Оставить комментарий

* * *

Сказка обо мне складывалась в общем-то по типу «колобка»: я от бабушек ушел, я от дедушек ушел, и от тебя, серый волк… Ага, если первое, что вспоминается из фруктов — это яблоко, то уж, конечно, при первом же упоминании волка, — в любом контексте, всякий интеллигент тут же процитирует: «Но не волк я по крови своей, и меня только равный убьет», а следом — «Власть отвратительна, как руки брадобрея». Один из двух сыновей-близнецов моего друга на руке наколол тигра с ощеренной пастью — по их символике «ненавижу всякую власть». Хотя спустя минуты три после начала нашего разговора утверждал, что настоящий вор в законе — единственно порядочная власть. Но всякая власть в законе, как лиса, охраняющая курятник, — что называется, ты меня, закон, колдовством, а я тебя, закон, естеством. Сдается, естество пока все то же — приобретательское: не что дал («скушай мое яблочко, съешь мой пирожок!»), а что взял, урвал.

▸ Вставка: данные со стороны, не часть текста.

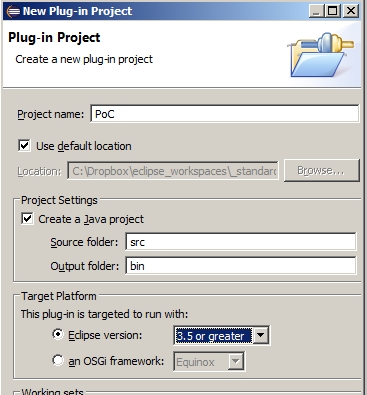Open the Eclipse version dropdown arrow
Screen dimensions: 367x395
pyautogui.click(x=260, y=336)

Но вернемся к нашему колобку. Первый раз я сбежал из дому на войну. До этого к нам приезжал двоюродный брат подкормиться — у нас было хлебно. Через месяц я бежал к нему — воевать. Убег, украв у матери три пятьдесят. Сначала пароходом, потом в эшелоне. Из вагона выкинули. Два дня прожил на вокзале, деньги кончились, сижу, грязный, и голодаю. Иду к реке, скорчился на берегу, подходят две девчонки, года на два постарше меня, ведут под мост, там у них братва. Накормили меня, а днем — попрошайничать: «Дяденька, дайте копеечку». На вторые сутки — облава, человек двадцать в жандармерию. Писк, рев. Жандармерия опытная: кого куда. Меня приволокли домой. Опозорил семью: грязного, по улице вел меня в тюрьму фараон.

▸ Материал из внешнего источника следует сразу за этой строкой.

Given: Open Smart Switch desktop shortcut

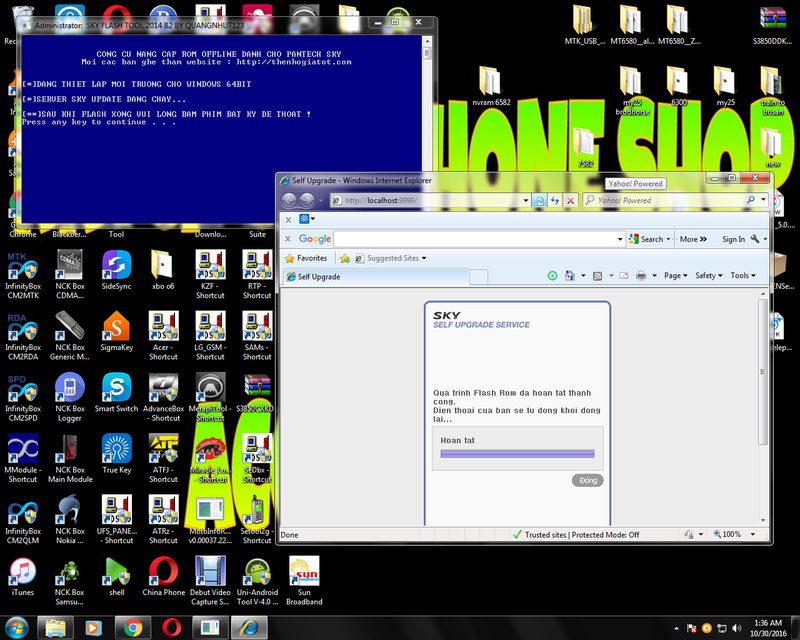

Это все еще первые, по весне, цветочки. Потом колобок Митя Савлук, уважаемый Дмитрий Михайлович, чаще уходил уже после того, как был слопан — линял из глотки, из чрева, из ее преподобия общественной задницы.

Как? Да как придется. За один только поход связными, — а было нам с дружком Петькой в ту пору по шестнадцать, — два раза натыкались мы на белых. Предыдущих связных, таких же желторотых парнишку да девочку, разъезд беляков порешил: паренька порубили шашками, девчонку сначала изнасиловали, потом сожгли — такое вот удручающее однообразие жестокости: сначала изнасиловать, потом уничтожить, попользоваться и свести на нет.

Когда мы по дороге к нашим, в город, где власть была советская, напоролись на беляков, нас сильно избили, хоть и были при нас пряжа и соль якобы на менку, да хоть не убили — дядьки в разъезде видно незлые попались. Ну, а на обратном пути — что-о ты, мы уже и не Петька с Митькой, мы вестники не только того, что и боеприпасы, и помощь вот-вот прибудут, но, представляешь, первыми поведаем, что после победы впервые в мире будем строить социализм, так решил съезд, и нам сам черт не страшен. Но из-под «стой, стрелять буду», от щелчка затвора сигаем, как зайцы, с крутого обрыва на лед. Из-за портянки размотавшейся я угодил в полынью, Петька меня вытащил. Потом уже я его тащил, когда он потерял сознание от потери крови, пуля его все-таки достала. Вместе потом лежали в госпитале: он со сквозным ранением, я с обмороженными ногами.

Одним словом, герои: «вперед» без всяких яких! А помните ли вы, дорогая, что «вперед» — по-французски «авантэ», и выскакивающие вперед соответственно «авантюристы»? Авантюристом я и был. Я в некотором смысле потому и оказался трансфинитом — проскакивающим через смерти. «Кипит наш разум возмущенный»! Разума было не так уж много, пару — порядочно, а главное — ноги чесались и несли меня вперед, только вперед.

Вот, кстати, еще история. «Впе-ре-од!» — крикнул, вскакивая на бруствер, долговязый парнишка, весь в красном, даже галифе на нем были красные. А что еще ему оставалось: поляки окружают, два белорусских полка перешли на их сторону, югенбундовские очкарики, — парикмахеры, туберкулезники, беспорядочная, обезумевшая толпа, не знающая, куда бежать, на кого броситься, — остались где-то на дороге, командир тяжело ранен, а парнишка, между прочим, политрук, — и вот «впе-ре-од!», и уже бежит, а перед ним, шагах в двадцати, снаряд крутится на головке. И вижу я, как он крутится, а не могу остановиться, пру на него.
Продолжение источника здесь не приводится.